- **Reading text**:
-=-=-=-=-

From then on a confirmed and even relentless careerist. Tennist Wills found the University of California an irrelevant interlude until she heard about Phi Beta Kappa. Then she ascertained “what average was necessary” and for three years did just enough work, in between tournaments, to win her key. “Pride,” reflects Autobiographer Wills, “. . . gave way to a much colder thing. Ambition.” Other Wills revelations:

¶ She never enjoyed meeting players whose games she had not mastered, always hoped that they would be put out of tournaments by someone whom she could beat.

¶ She refuses to regard her San Francisco neighbor, Helen Jacobs (to whom she lost the National Championship in 1933 by default because of a wrenched back), as an arch rival: “She was one among other players I had met.”

¶ When George Bernard Shaw told her that tennis should be played by nude young women in the long grass of the meadows, she “tried not to let a flicker of expression cross my face.”

-=-=-=-=-

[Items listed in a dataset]
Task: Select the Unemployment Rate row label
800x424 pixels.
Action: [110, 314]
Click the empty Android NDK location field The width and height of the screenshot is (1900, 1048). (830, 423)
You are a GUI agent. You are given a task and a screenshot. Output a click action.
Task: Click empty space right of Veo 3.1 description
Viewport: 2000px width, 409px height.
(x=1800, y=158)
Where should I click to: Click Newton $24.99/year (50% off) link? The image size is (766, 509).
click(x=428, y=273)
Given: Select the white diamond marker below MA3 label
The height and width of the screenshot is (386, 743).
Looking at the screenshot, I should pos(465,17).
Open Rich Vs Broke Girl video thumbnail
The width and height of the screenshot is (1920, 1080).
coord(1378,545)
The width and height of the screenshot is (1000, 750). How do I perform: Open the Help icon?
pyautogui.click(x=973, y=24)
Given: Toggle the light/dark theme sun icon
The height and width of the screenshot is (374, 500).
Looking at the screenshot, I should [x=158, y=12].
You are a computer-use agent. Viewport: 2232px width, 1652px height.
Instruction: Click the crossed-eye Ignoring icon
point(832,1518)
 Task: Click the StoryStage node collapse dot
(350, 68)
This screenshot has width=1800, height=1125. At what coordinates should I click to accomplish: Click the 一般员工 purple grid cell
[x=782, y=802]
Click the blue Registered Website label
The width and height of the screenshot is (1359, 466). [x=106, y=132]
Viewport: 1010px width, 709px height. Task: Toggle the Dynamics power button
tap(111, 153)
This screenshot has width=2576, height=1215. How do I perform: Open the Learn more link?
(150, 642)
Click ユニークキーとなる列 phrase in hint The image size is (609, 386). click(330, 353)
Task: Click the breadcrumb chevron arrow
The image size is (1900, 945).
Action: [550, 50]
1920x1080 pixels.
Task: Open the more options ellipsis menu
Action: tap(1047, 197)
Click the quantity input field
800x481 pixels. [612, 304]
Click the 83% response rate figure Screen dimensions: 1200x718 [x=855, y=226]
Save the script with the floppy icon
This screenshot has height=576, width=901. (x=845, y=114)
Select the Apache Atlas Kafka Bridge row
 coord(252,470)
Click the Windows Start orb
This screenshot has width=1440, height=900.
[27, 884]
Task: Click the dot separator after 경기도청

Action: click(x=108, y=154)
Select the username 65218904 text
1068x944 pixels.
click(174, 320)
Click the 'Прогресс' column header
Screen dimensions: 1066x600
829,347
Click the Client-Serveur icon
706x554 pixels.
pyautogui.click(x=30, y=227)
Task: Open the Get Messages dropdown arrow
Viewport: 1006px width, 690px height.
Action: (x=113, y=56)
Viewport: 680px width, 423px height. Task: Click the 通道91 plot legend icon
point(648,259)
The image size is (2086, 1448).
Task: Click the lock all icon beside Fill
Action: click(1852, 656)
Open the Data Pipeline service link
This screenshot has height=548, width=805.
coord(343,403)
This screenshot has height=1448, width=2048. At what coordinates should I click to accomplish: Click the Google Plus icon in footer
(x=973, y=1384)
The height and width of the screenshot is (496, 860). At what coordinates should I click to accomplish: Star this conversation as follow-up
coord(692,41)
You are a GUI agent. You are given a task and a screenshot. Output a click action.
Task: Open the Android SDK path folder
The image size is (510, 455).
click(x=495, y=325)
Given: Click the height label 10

-=-=-=-=-

- **Task directions**:
Can you carry on the passage about tennis player Wills and her autobiography, picking up after its last sentence?

- **Expected output**:
¶ For two years she received several letters daily from a onetime editor of the Harvard Lampoon, who wrote her that she resembled a “beautiful white horse,” but disappointingly “would wander off onto the Baconian theory.”

¶ She was flattered when Will Durant included her, along with celebrities ranging from Benito Mussolini to Mary Garden, in a sober symposium on Life. (She wrote: “For me, life is interesting, entertaining, happy, if only I can have some activity for the restlessness that is in my heart.”)

¶ She mentions Frederick Shander Moody Jr., young San Francisco broker, as following her to tournaments, climbing the Jungfrau, playing an occasional game of tennis, once making off with a basket of champagne presented by an admirer, does not indicate why she decided to obtain the divorce granted her Aug. 23.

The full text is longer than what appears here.